Jamaican Philanthropist Receives PM’s Medal of Appreciation

Photo: Contributed Recipient of Prime Minister’s Medal of Appreciation, Beverly Ford.

Story Highlights

  • “My passion is for my country and my people; I have been afforded a number of privileges, and I can’t help but extend some of those privileges to individuals who are in need of it,” says Philanthropist Beverly Ford.
  • She was speaking to JIS News after being awarded the Prime Minister’s Medal of Appreciation for Service to Jamaica during a ceremony held on April 25 at Jamaica House.
  • Mrs. Ford received the special recognition for her years of service to various Jamaican community associations in Houston, Texas, as well as outreach to Jamaicans at home.

“My passion is for my country and my people; I have been afforded a number of privileges, and I can’t help but extend some of those privileges to individuals who are in need of it,” says Philanthropist Beverly Ford.

She was speaking to JIS News after being awarded the Prime Minister’s Medal of Appreciation for Service to Jamaica during a ceremony held on April 25 at Jamaica House.

A total of 65 persons were honoured for significant contributions to the economic, cultural and social development of the country or to Jamaicans in the diaspora.

Mrs. Ford received the special recognition for her years of service to various Jamaican community associations in Houston, Texas, as well as outreach to Jamaicans at home.

“I am pleased to be recognised in this way,” she told JIS News.

Born in Manchester in 1948, Beverly Ford learned very early, the importance of discipline and generosity from her guardian, who was a respected nurse in her community of Maidstone in the parish.

She later spent the majority of her childhood years in Montego Bay, St. James, attending the Montego Bay Senior School which subsequently became the Montego Bay High School.

Mrs. Ford left the country for Washington DC in the United States in 1976 where her new life as wife and philanthropist began.

“I married my husband Dinsdale Ford, who was an Obstetrician/Gynaecologist, and began managing his clinic,” she explained.

The couple relocated to Houston, Texas, in 1980, where Mrs. Ford became involved with the Jamaica Foundation of Houston.

She became actively involved in organising fundraisers to help Jamaicans at home and in Houston.

In the aftermath of Hurricane Gilbert in 1988, Mrs. Ford spearheaded a fundraiser that provided trailer loads of medical supplies, food and clothing to Jamaica.
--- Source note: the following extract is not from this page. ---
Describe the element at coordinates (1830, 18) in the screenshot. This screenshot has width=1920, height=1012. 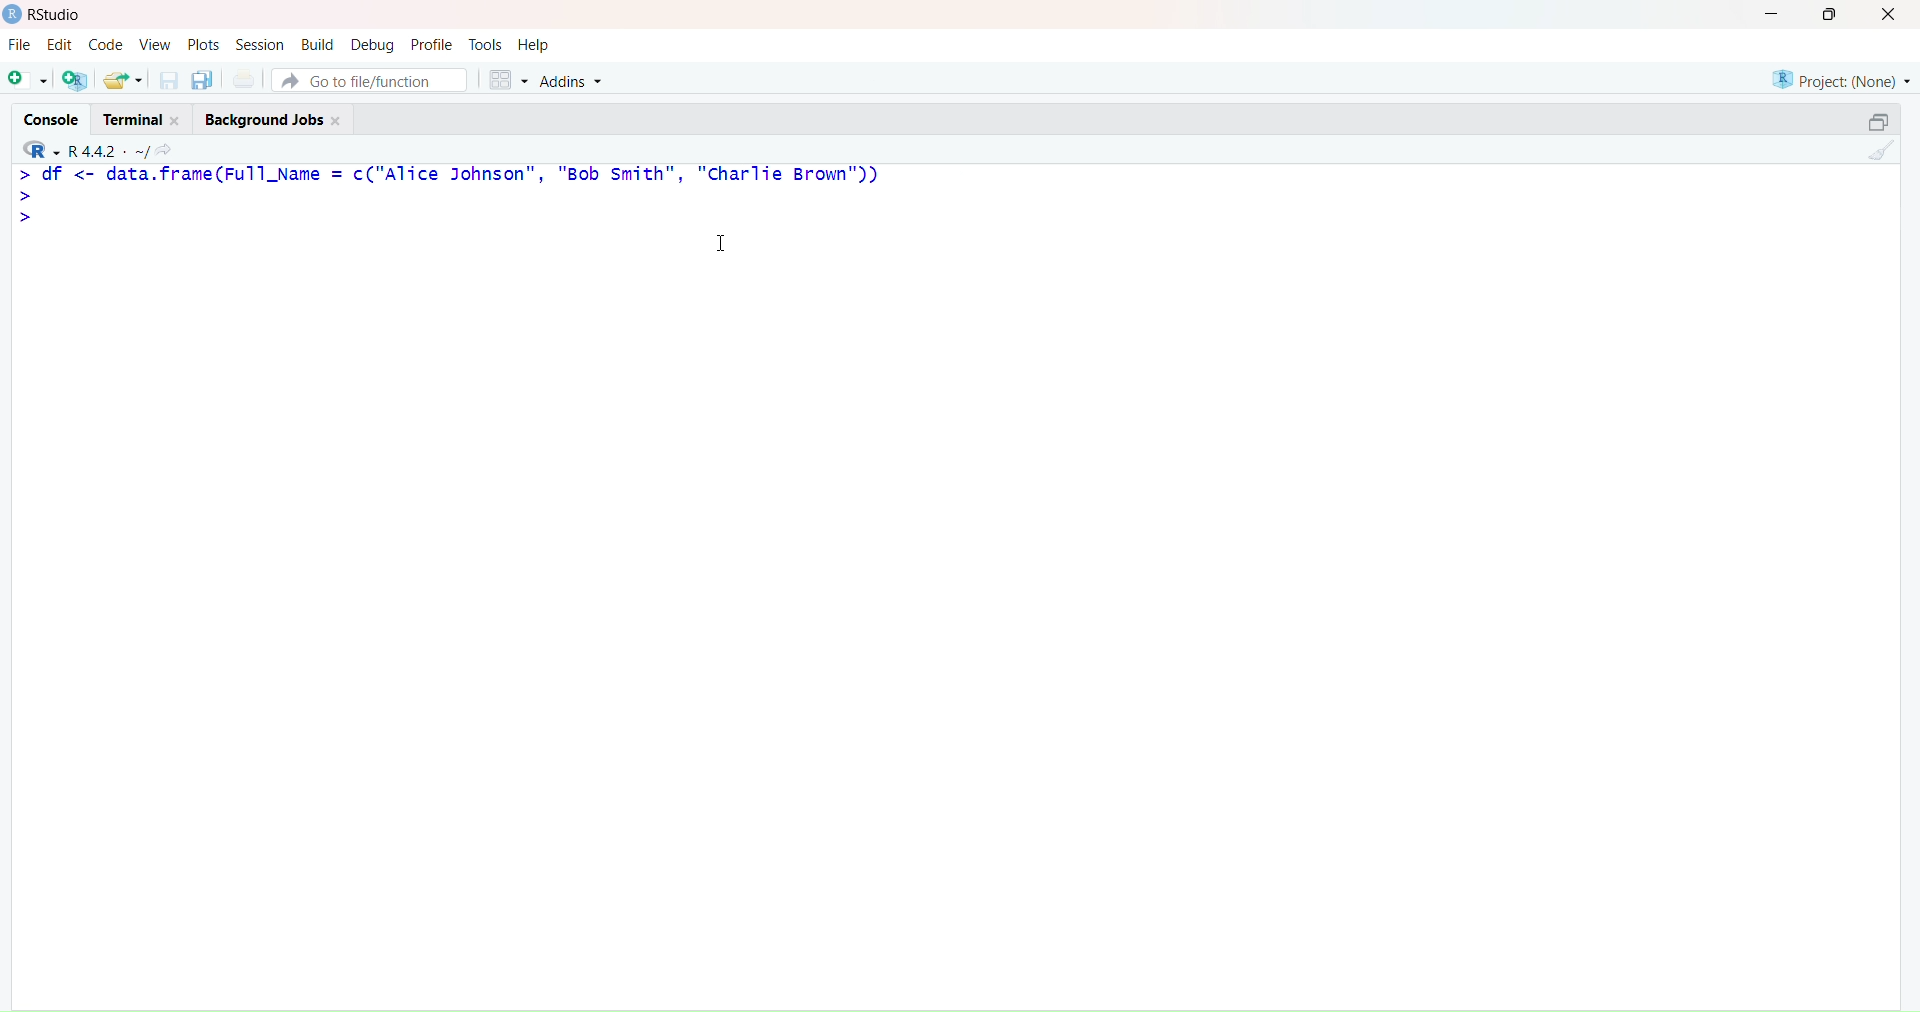
I see `Maximize` at that location.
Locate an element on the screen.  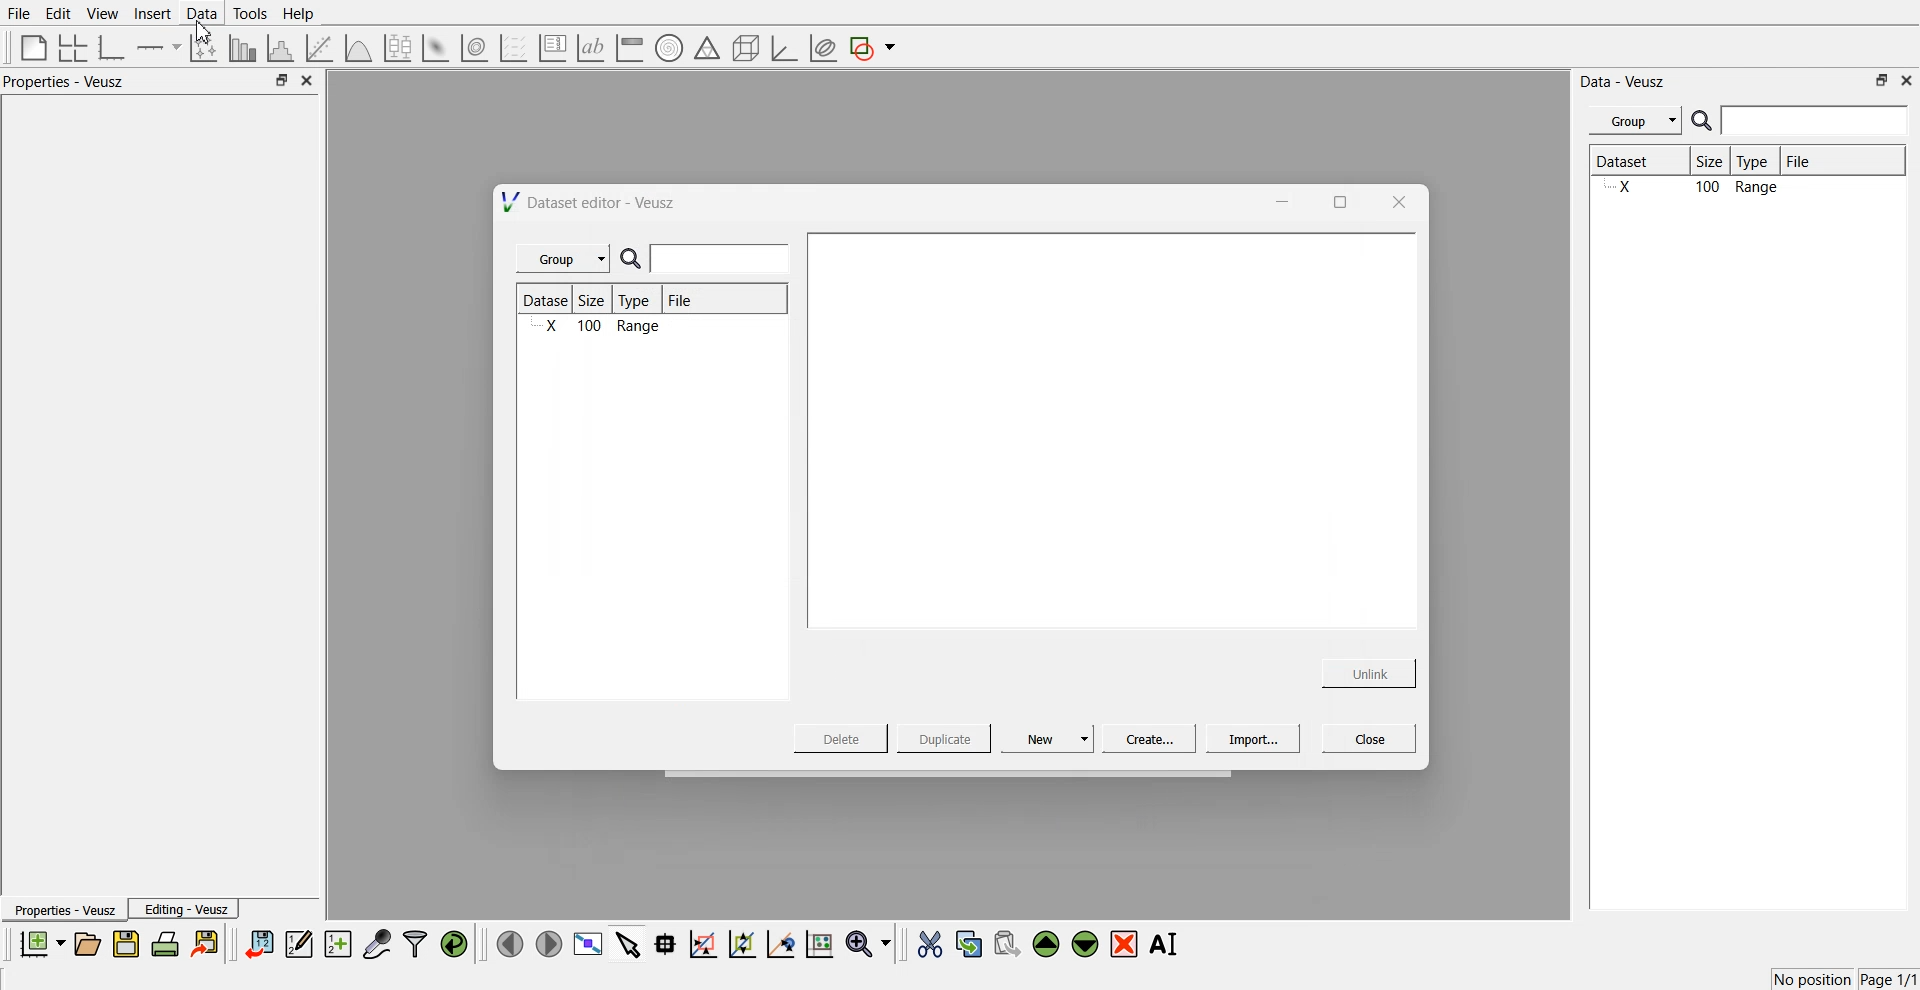
Insert is located at coordinates (150, 14).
She also helped to organise fundraisers for the Jamaica Library Service, Cornwall Regional Hospital, Spanish Town Hospital and the Spanish Town Infirmary.

Mrs. Ford used every opportunity, as she planned these events, to showcase Jamaica’s rich culture and heritage as well as expose areas of tourism, trade, the arts and technology as part of Jamaica’s national development.

She has remained committed and passionate about promoting Jamaica and serving the Jamaican community as is evidenced by the number of projects she has spearheaded over the years.

She has served as Honorary Consul of Jamaica in Houston, Board Member of the Houston International Festival and the Buffalo Soldiers National Museum in Houston, President of the Jamaica Foundation of Houston, among other roles.

Among the many accolades received, Mrs. Ford was recognised by the Consulate General of Jamaica, Miami, for outstanding community service (2008).

She was also honoured as one of the pioneers in the Jamaican diaspora as part of the 50th anniversary celebrations of Jamaica’s Independence across the diaspora.

“My desire is to be able to keep helping people until my eyes close. That gives me joy and fulfilment,” Mrs. Ford told JIS News.